Longevidade: foco deve ser na medicina preventiva, para evitar as comorbidades que comprometem a qualidade de vida — Foto: Mariza Tavares
Como o levantamento é extenso, decidi pinçar alguns tópicos que me chamaram a atenção, todos relacionados à questão da prevenção. Fica cada vez mais claro que a longevidade é o resultado de uma soma de decisões acertadas ao longo da vida. Jens Eckstein, sócio da Apollo Ventures, empresa de investimento em biotecnologia voltada para prevenir ou reverter doenças associadas ao envelhecimento, afirma que um dos obstáculos é redefinir o que consideramos uma velhice saudável.
“A mudança de paradigma que defendemos é que não podemos esperar que os sintomas surjam para tratar as enfermidades. Na verdade, é preciso focar na medicina preventiva e pré-sintomática, entender os fatores de risco para o desenvolvimento de certas doenças associadas ao envelhecimento e começar a achatar essa curva para que as enfermidades não se manifestem. Há um enorme montante de dinheiro que vai para as pesquisas sobre o câncer, mas, mesmo que conseguíssemos alcançar uma cura integral para o câncer, a humanidade ganharia, em média, mais dois ou três anos de expectativa de vida. Isso poque os idosos enfrentam polimorbidades, ou seja, não temos apenas uma doença quando envelhecemos, e sim diversos problemas. O desafio é mudar a forma de pensar o que é doença e o que deve ser tratado”, afirmou.

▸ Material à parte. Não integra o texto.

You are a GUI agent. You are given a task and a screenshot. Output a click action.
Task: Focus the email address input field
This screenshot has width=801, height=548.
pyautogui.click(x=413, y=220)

Eric Verdin, CEO do Buck Institute for Research on Ageing, que mantém uma parceria com a Clínica Mayo para pesquisas na área do envelhecimento, propõe que o foco seja menos nos medicamentos que estão sendo pesquisados e mais na consolidação de informações que possam nos beneficiar imediatamente: “acho ótimo que tantos cientistas estejam desenvolvendo drogas para controlar o envelhecimento, mas vai demorar anos até que tenhamos produtos de eficácia comprovada. Nosso foco deveria estar no que temos hoje para aumentar a longevidade trabalhando em áreas como nutrição, exercício, sono e estresse. Infelizmente, o conhecimento de que dispomos nesses campos ainda está fragmentado e precisamos consolidar os dados. Por exemplo, qual é realmente o volume de exercício que impacta positivamente a expectativa de vida: serão 10 mil passos mesmo? Precisamos saber disso em nível molecular para ter como atuar. A intervenção tem que ser no organismo como um todo, porque os efeitos do envelhecimento também afetam os órgãos em seu conjunto”.
Quando se fala de prevenção, obrigatoriamente a questão do convívio social vem à tona como um dado da maior relevância, como mostram Helen Lamprell, diretora de assuntos externos da Vodafone, e Catherine McClen, fundadora da empresa britânica BuddyHub, cujo objetivo é conectar pessoas e combater a solidão.
“A convivência entre diferentes gerações tem um papel importante e países como a Itália, nos quais esse convívio é intenso, têm lições a nos dar”, diz Helen. Para Catherine, a prevenção da solidão deveria estar na agenda das políticas de saúde pública: “como poderemos parar de criar um número cada vez maior de solitários? A urbanização veio quebrando os elos comunitários e teremos que repensar o papel da tecnologia nessas mudanças. Os mais jovens se tornaram tão dependentes do mundo virtual que não estão desenvolvendo as habilidades sociais necessárias para o contato cara a cara”.
Em todas as análises e projeções, dois outros elementos em comum: a necessidade de repensar o setor de cuidados de idosos, o que inclui de moradias com serviços à valorização da atividade dos cuidadores; e viabilizar mecanismos para garantir a segurança financeira dos idosos. Resumo da ópera: não há soluções fáceis pela frente.